Le policier brun semble nerveux.

– Donc il vous a demandé de le débarrasser du fantôme, vous n’y êtes pas arrivée, il a payé, puis il est parti effrayé…

– Il était juste un peu déçu, rien de plus.

– Donc, si on résume : il est rentré chez lui, il est monté se coucher, puis il a eu un accès soudain de dépression qui l’aurait incité à mettre fin à ses jours. C’est ainsi que vous interprétez les faits, mademoiselle Filipini ?

Les chats se dressent sur leurs pattes et se mettent à cracher, de plus en plus hostiles. La médium esquisse un geste pour les apaiser.

– C’est probablement ce qu’il s’est passé.

– Vous êtes consciente que votre activité pourrait être considérée comme une forme d’abus de faiblesse envers des personnes fragiles, voire influençables ? dit le blond.

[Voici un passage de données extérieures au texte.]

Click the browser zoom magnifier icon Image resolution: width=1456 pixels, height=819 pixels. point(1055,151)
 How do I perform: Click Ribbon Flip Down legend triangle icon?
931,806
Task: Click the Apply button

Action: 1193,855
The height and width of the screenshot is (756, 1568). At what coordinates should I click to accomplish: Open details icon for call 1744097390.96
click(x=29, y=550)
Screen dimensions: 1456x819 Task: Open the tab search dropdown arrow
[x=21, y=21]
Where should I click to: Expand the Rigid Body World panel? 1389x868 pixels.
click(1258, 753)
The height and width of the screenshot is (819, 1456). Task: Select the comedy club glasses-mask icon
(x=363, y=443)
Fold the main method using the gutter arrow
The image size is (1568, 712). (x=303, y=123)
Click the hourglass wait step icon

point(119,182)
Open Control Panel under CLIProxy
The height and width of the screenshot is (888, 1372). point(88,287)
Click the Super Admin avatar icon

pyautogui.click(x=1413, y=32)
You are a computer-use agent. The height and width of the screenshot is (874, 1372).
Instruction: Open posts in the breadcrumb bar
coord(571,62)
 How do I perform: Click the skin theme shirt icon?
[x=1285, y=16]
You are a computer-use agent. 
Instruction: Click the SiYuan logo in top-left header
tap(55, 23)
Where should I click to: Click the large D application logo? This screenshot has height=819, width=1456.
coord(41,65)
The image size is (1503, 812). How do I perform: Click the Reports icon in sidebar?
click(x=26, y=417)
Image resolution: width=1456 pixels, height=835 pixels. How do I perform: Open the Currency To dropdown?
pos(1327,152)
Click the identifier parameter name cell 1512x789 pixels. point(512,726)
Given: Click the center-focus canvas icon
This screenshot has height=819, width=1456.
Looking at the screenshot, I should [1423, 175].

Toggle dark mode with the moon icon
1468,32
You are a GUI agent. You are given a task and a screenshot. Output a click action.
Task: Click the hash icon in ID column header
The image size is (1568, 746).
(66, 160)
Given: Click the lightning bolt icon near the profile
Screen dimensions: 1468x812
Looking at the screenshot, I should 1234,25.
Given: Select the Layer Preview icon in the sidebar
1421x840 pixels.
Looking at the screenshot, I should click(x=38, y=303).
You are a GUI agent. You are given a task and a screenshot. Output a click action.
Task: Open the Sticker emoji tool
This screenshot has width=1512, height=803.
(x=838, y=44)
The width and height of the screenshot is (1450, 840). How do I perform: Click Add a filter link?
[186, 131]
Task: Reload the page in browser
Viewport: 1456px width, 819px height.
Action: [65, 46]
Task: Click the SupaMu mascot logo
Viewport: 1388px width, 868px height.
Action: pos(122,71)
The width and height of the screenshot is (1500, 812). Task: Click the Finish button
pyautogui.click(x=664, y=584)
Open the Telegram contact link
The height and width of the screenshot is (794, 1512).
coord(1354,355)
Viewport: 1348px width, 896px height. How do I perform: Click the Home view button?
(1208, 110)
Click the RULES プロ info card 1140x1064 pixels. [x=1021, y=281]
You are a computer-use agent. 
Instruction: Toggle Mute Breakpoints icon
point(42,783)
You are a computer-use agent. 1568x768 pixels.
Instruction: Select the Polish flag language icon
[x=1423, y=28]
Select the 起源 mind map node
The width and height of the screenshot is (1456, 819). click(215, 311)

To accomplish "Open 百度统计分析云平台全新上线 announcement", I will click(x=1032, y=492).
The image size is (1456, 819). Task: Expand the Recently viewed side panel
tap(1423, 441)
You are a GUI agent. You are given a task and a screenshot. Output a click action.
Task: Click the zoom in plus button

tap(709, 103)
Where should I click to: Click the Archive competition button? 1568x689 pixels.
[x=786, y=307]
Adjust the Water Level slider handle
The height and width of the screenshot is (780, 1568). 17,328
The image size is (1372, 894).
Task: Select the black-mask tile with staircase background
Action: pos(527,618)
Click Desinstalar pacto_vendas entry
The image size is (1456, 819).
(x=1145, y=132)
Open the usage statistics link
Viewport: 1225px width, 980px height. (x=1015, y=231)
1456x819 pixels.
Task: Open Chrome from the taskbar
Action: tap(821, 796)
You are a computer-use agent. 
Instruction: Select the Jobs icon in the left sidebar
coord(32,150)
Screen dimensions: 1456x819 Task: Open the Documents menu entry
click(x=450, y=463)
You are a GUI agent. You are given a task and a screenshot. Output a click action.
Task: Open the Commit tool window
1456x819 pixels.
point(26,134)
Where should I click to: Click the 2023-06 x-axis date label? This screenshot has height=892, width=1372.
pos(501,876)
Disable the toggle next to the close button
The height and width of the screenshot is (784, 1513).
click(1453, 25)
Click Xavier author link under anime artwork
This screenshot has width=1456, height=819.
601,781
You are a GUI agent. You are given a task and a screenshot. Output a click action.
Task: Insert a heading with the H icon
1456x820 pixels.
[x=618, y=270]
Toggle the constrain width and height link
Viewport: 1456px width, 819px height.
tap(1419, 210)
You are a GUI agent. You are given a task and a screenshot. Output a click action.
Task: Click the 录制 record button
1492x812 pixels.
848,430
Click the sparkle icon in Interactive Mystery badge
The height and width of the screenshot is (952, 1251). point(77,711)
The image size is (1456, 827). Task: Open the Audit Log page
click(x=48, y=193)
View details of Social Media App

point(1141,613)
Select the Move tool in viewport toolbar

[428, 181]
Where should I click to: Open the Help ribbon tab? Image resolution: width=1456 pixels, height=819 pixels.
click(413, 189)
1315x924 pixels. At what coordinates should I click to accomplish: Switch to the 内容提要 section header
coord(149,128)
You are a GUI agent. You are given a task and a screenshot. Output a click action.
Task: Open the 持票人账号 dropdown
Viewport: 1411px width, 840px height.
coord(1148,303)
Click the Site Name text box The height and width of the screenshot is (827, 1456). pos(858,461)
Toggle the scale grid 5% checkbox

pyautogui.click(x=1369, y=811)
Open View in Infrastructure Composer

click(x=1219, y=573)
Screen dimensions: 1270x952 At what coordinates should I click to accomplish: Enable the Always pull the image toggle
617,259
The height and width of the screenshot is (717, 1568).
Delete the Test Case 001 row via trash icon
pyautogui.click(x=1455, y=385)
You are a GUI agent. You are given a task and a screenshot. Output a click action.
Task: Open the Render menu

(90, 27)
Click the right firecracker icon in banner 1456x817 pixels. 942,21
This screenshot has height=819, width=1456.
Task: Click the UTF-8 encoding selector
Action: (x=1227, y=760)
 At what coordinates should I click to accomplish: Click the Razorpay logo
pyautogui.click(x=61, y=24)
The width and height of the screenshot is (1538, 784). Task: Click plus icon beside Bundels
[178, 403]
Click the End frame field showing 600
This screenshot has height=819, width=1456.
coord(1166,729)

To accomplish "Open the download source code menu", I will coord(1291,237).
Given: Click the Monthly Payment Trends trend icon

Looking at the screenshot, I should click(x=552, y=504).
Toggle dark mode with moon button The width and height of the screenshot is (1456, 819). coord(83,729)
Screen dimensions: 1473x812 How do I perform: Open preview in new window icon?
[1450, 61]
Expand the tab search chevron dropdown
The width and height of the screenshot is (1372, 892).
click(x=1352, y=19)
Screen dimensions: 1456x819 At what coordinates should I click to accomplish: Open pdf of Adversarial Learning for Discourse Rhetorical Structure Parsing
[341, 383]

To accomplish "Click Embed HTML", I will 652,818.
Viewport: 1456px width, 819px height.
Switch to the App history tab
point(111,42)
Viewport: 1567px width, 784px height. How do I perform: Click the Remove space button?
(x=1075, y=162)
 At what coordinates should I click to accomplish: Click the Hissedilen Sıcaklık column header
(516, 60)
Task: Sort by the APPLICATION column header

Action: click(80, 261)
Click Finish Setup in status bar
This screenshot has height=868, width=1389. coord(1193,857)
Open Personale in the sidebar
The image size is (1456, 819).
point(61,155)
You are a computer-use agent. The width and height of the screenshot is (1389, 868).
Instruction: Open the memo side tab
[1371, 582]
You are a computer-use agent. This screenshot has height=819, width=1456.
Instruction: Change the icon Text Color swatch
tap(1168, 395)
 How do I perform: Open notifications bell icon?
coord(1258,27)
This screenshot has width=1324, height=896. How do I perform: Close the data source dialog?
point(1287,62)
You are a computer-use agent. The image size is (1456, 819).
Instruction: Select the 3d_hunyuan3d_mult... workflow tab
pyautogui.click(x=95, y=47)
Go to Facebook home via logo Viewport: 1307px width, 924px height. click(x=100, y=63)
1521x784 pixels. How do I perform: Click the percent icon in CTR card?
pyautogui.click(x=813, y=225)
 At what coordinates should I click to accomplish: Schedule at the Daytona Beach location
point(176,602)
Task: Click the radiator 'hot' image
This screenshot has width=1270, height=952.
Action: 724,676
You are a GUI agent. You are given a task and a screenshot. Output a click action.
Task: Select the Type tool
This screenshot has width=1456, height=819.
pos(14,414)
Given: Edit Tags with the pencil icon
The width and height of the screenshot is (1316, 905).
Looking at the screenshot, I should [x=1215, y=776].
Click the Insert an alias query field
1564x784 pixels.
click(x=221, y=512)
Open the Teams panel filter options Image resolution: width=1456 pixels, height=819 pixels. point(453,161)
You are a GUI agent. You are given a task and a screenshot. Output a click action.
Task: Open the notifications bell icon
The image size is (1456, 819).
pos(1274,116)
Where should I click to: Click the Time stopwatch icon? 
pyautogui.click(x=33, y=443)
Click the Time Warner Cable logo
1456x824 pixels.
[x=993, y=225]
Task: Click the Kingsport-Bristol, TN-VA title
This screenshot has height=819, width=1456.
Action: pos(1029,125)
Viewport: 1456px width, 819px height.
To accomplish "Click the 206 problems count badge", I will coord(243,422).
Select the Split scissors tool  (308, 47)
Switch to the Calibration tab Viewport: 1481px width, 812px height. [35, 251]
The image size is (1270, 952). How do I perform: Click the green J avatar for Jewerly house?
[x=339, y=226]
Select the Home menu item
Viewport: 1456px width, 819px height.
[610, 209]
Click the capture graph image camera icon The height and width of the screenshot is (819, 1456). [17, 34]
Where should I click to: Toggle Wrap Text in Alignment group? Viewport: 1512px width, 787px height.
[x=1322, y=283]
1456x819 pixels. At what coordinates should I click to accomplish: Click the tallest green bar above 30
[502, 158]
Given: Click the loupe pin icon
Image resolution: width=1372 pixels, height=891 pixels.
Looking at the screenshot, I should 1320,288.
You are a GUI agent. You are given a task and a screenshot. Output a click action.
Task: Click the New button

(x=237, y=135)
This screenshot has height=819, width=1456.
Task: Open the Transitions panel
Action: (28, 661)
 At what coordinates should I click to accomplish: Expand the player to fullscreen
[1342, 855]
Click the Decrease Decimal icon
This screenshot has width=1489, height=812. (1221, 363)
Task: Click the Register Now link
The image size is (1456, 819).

– Ce n’est pas un meurtre.

– C’est un délit puni par la loi. Et vu que vous avez un passif judiciaire et que Mme Clark connaît des « gens haut placés », cela pourrait avoir des conséquences fâcheuses. Je pense donc que le mieux serait que vous vous montriez plus coopérative, poursuit le policier blond, qui fixe avec une légère appréhension le chat qui s’approche de lui.

– Nous avons découvert que ce n’est pas la première plainte déposée contre vous. Une médium voisine a déjà déposé une main courante pour concurrence déloyale.

– Et il y a d’autres signalements de vos voisins, dit le brun, pour, je cite : « pratique de la sorcellerie », « élevage d’animaux en grande quantité dans un appartement », et même « commerce avec des entités diaboliques ».

– De qui provient cette dernière plainte ?

– Le prêtre exorciste de l’église du bout de la rue prétend que vous attirez les démons.

– Nous ne sommes plus au Moyen Âge, l’Inquisition n’a plus cours.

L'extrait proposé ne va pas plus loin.